**WHAT IS NEEDED**
Every line of the entries below that mentions "agent" is to be copied out.

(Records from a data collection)
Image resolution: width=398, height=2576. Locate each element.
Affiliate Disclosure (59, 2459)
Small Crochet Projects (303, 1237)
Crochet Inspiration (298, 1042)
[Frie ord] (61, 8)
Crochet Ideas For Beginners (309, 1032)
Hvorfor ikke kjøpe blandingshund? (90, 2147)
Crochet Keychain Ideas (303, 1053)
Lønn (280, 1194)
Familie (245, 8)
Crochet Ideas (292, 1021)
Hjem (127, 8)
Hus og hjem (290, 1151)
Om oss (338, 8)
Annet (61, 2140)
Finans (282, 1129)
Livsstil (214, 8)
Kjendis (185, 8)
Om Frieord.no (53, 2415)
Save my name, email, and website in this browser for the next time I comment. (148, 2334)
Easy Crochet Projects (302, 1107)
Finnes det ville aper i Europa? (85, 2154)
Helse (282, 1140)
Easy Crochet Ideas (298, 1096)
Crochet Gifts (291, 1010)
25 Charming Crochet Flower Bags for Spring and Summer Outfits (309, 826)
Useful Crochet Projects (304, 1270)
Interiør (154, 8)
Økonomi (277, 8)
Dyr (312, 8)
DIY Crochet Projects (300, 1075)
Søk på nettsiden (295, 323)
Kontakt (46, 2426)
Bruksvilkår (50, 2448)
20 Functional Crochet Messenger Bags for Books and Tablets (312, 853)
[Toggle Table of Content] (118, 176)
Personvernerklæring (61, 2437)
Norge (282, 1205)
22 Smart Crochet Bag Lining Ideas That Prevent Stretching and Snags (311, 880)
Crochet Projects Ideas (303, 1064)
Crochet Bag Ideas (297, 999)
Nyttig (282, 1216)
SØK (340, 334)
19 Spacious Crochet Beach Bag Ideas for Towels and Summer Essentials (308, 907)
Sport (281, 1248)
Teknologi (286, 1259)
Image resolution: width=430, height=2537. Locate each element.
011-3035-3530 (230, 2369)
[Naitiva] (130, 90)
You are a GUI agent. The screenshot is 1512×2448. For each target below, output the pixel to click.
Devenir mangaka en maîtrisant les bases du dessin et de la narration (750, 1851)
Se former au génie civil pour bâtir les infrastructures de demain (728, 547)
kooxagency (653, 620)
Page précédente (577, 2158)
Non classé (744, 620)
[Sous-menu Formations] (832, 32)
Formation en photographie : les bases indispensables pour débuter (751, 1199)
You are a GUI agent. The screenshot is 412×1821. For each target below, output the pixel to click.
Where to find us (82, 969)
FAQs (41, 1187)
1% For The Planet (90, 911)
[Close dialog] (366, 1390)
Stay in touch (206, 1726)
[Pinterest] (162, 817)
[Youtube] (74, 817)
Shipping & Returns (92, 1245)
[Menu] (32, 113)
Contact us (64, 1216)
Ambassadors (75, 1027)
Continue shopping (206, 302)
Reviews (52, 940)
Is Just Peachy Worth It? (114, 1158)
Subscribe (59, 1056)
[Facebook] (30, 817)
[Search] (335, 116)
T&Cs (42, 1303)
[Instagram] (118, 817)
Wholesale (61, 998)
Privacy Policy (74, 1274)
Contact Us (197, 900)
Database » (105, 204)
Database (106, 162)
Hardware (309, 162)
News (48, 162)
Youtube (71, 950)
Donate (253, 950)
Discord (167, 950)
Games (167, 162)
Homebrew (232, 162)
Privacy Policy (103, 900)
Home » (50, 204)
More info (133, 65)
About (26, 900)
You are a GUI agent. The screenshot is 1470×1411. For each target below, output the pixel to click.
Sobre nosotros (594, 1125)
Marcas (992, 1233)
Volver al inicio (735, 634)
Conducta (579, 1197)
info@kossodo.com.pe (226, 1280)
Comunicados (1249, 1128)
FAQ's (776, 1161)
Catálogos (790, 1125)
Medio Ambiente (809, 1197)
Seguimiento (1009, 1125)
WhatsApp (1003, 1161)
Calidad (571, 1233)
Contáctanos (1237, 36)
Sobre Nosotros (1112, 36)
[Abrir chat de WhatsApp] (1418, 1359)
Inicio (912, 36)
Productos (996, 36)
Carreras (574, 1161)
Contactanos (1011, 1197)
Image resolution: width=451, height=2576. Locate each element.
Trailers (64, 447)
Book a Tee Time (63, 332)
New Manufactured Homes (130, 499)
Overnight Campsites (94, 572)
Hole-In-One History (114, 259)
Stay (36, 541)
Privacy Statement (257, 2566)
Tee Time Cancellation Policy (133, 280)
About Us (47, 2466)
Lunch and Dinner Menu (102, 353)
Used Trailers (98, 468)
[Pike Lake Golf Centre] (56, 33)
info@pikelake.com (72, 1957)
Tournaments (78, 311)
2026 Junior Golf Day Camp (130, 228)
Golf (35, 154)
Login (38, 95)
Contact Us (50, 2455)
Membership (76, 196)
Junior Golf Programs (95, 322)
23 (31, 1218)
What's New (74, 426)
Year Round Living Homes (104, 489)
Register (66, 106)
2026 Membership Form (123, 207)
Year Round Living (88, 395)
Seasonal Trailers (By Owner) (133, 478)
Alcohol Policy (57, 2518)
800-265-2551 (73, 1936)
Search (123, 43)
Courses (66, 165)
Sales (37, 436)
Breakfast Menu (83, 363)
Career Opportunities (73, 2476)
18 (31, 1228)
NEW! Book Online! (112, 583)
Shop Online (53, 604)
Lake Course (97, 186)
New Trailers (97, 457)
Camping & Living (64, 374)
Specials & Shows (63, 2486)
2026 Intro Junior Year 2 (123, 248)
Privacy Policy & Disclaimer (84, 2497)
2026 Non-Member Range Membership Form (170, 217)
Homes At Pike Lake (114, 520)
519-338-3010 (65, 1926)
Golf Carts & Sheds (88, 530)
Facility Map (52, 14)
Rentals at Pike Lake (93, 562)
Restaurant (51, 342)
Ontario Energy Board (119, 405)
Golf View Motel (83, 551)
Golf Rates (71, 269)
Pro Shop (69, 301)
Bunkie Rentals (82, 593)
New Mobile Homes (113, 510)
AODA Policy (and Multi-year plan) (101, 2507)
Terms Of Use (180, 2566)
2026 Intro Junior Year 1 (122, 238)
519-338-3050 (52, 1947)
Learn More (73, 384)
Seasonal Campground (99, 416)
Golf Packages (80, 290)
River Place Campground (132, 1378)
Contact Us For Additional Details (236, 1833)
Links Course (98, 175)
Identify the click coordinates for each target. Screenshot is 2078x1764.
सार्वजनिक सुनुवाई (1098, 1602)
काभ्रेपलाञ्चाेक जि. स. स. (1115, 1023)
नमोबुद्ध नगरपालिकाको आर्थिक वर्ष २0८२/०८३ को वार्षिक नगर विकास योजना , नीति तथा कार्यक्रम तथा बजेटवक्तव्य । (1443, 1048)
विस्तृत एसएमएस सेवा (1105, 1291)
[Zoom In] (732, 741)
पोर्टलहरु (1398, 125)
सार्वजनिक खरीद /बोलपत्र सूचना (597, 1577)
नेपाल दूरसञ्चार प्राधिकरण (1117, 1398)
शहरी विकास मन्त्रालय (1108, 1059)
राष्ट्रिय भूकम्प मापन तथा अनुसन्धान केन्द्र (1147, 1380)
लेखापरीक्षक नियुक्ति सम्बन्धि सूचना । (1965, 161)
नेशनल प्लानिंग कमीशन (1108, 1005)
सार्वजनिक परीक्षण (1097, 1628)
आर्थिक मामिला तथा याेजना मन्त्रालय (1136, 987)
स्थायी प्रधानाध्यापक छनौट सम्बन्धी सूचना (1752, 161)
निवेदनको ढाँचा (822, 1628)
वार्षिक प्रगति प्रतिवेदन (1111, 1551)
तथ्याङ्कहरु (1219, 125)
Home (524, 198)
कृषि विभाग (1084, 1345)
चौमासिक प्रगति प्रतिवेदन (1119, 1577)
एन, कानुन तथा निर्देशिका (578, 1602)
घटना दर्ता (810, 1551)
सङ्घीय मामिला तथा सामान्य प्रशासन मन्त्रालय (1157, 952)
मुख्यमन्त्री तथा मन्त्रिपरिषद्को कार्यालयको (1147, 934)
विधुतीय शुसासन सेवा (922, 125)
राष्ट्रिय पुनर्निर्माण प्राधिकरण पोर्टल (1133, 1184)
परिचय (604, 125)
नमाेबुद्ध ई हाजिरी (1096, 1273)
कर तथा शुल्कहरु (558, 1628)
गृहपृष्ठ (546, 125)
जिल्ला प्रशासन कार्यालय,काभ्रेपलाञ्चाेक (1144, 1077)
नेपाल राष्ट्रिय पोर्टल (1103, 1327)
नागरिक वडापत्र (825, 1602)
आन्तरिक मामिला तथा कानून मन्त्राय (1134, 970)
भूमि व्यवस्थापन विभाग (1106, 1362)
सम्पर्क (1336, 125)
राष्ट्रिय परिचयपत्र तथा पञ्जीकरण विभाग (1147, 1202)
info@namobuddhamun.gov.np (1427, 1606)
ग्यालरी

**RESULT OF THE TASK**
You are a GUI agent. The screenshot is 1512×2448. For each target below, output the pixel to click.
You are a GUI agent. The screenshot is 412×1821. For each target below, output the pixel to click.
You are a GUI agent. The screenshot is 1470×1411. For each target below, output the pixel to click.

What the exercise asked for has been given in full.